>>

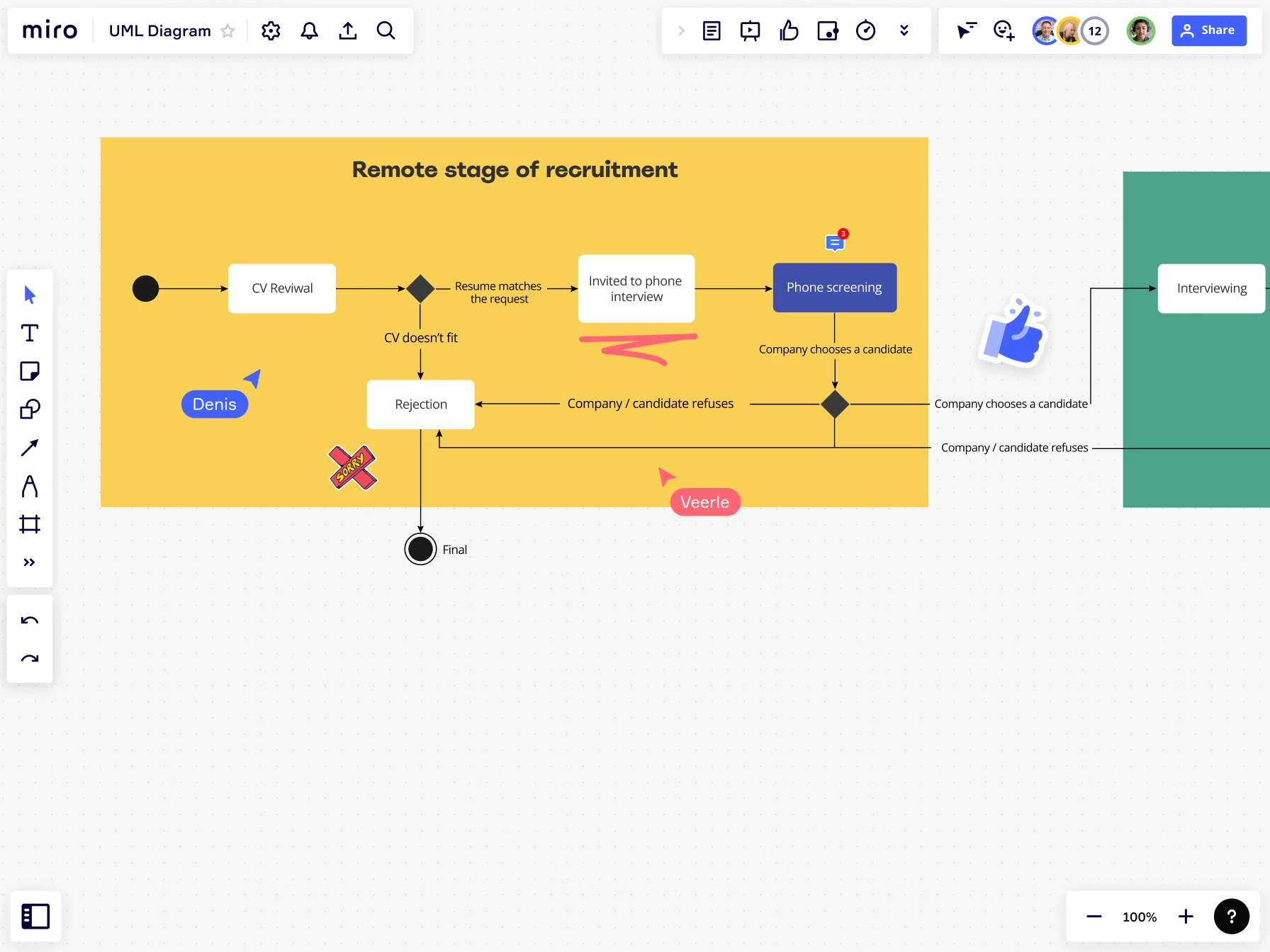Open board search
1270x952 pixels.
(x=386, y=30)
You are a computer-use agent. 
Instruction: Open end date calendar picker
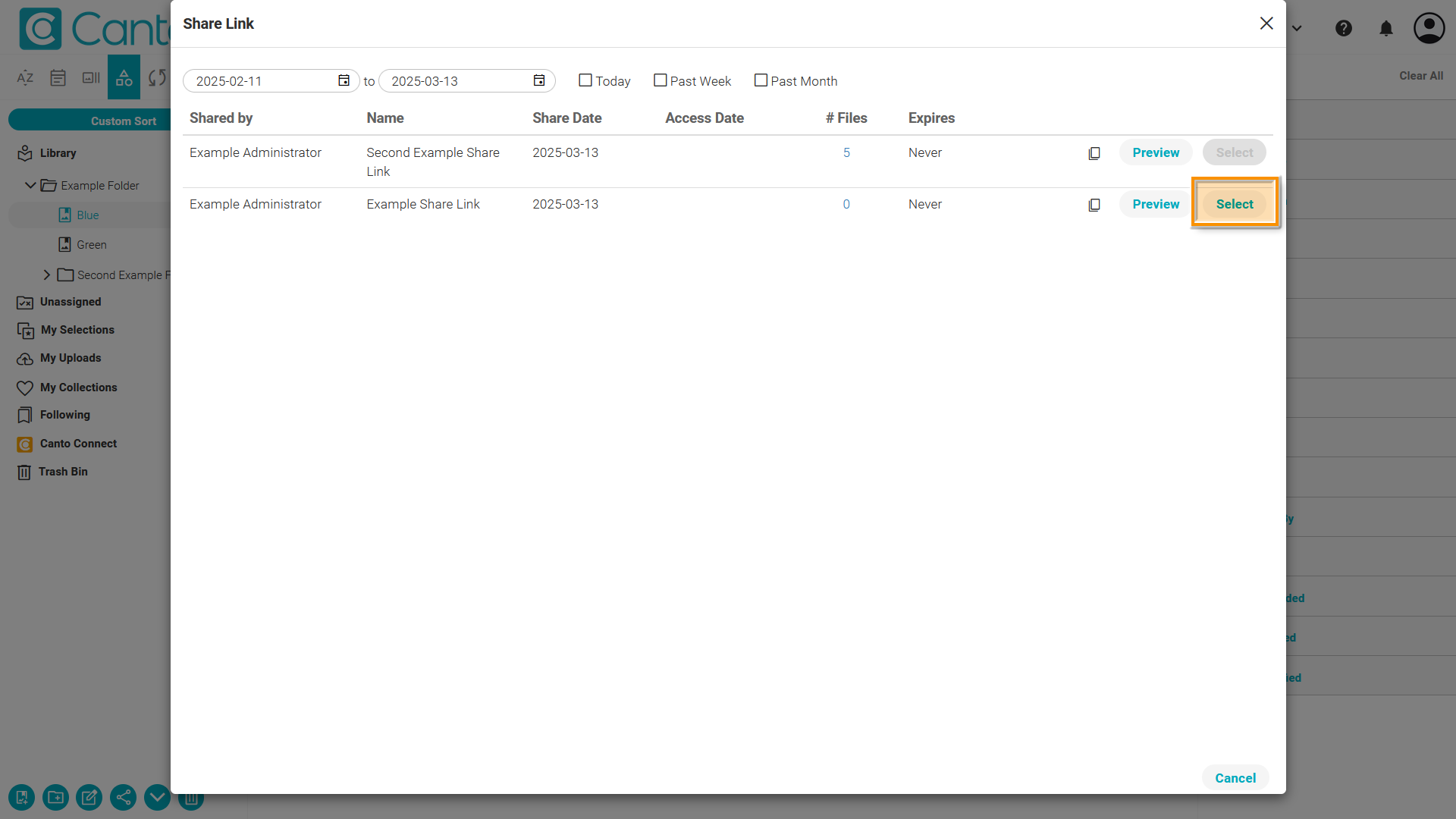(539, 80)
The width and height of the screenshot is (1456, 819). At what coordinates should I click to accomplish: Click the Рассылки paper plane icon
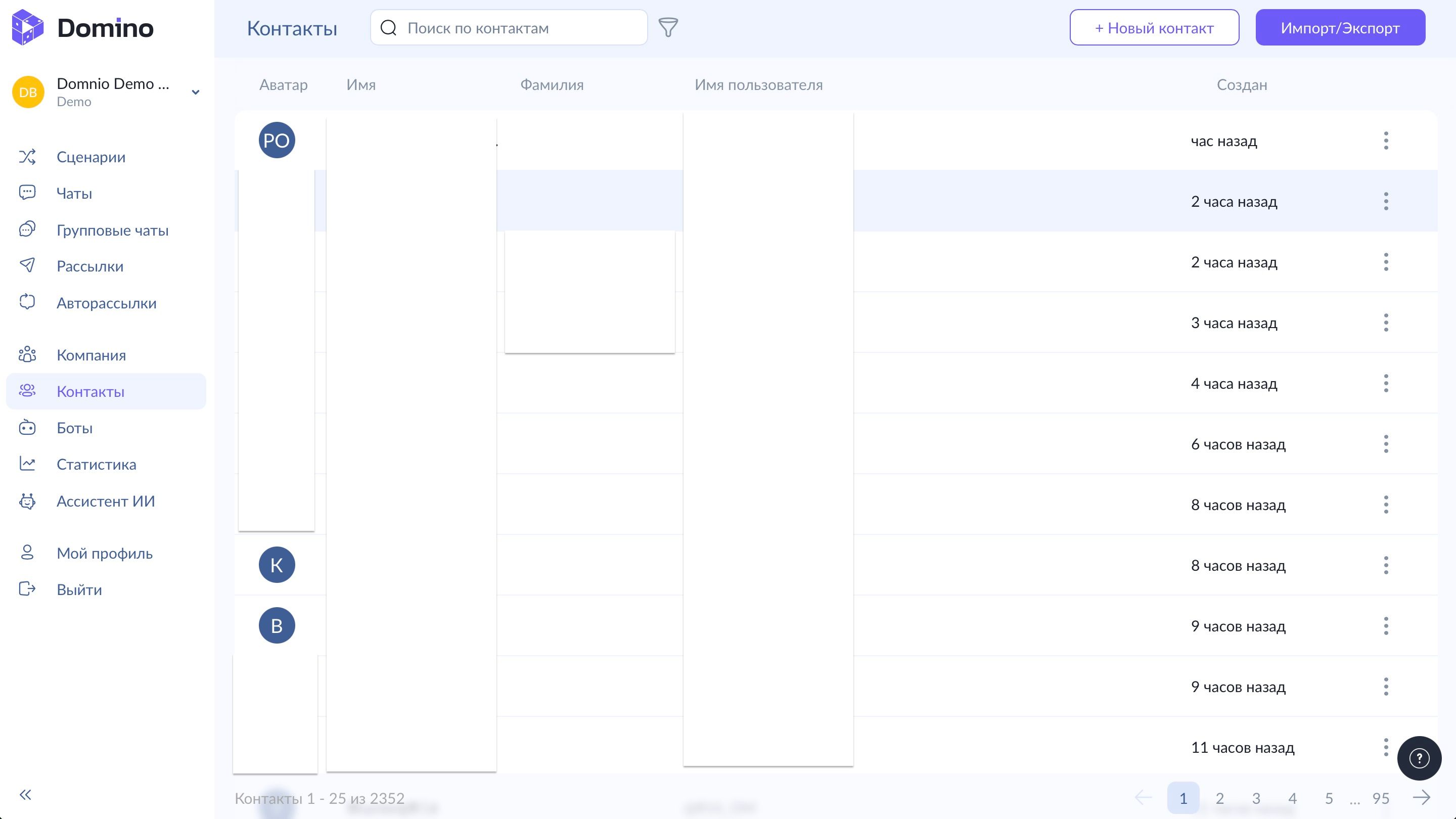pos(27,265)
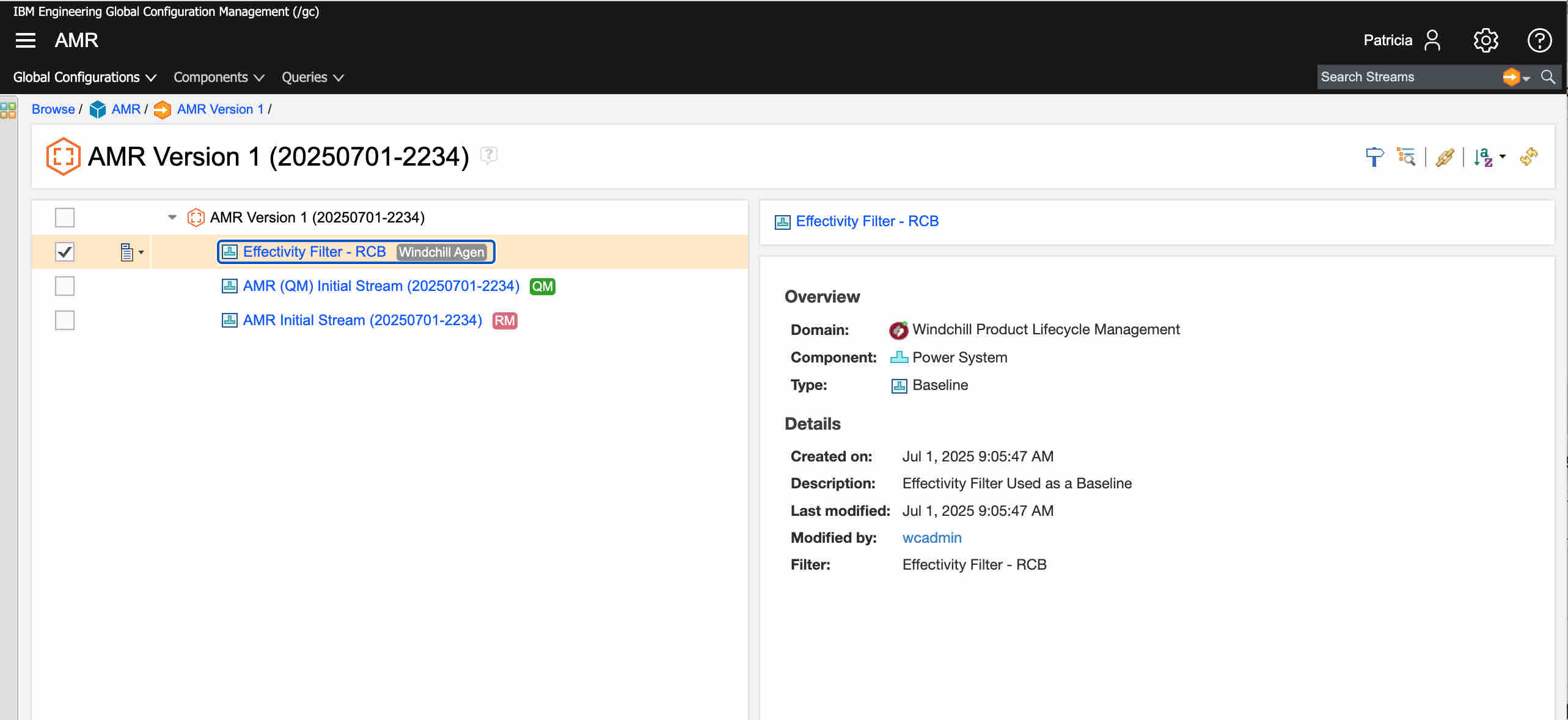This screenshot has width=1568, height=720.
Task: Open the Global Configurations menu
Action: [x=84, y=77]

<<

== ASSIGNMENT ==
Write out exactly the lines from the line that contains "Instruction: Open end date calendar picker" to the last line of the material above, both included; pictures do not belong in the copy.

== YOUR SOLUTION ==
Instruction: Open end date calendar picker
(539, 80)
The width and height of the screenshot is (1456, 819). At what coordinates should I click to accomplish: Click the Рассылки paper plane icon
pos(27,265)
This screenshot has width=1568, height=720.
Task: Open the Global Configurations menu
Action: [x=84, y=77]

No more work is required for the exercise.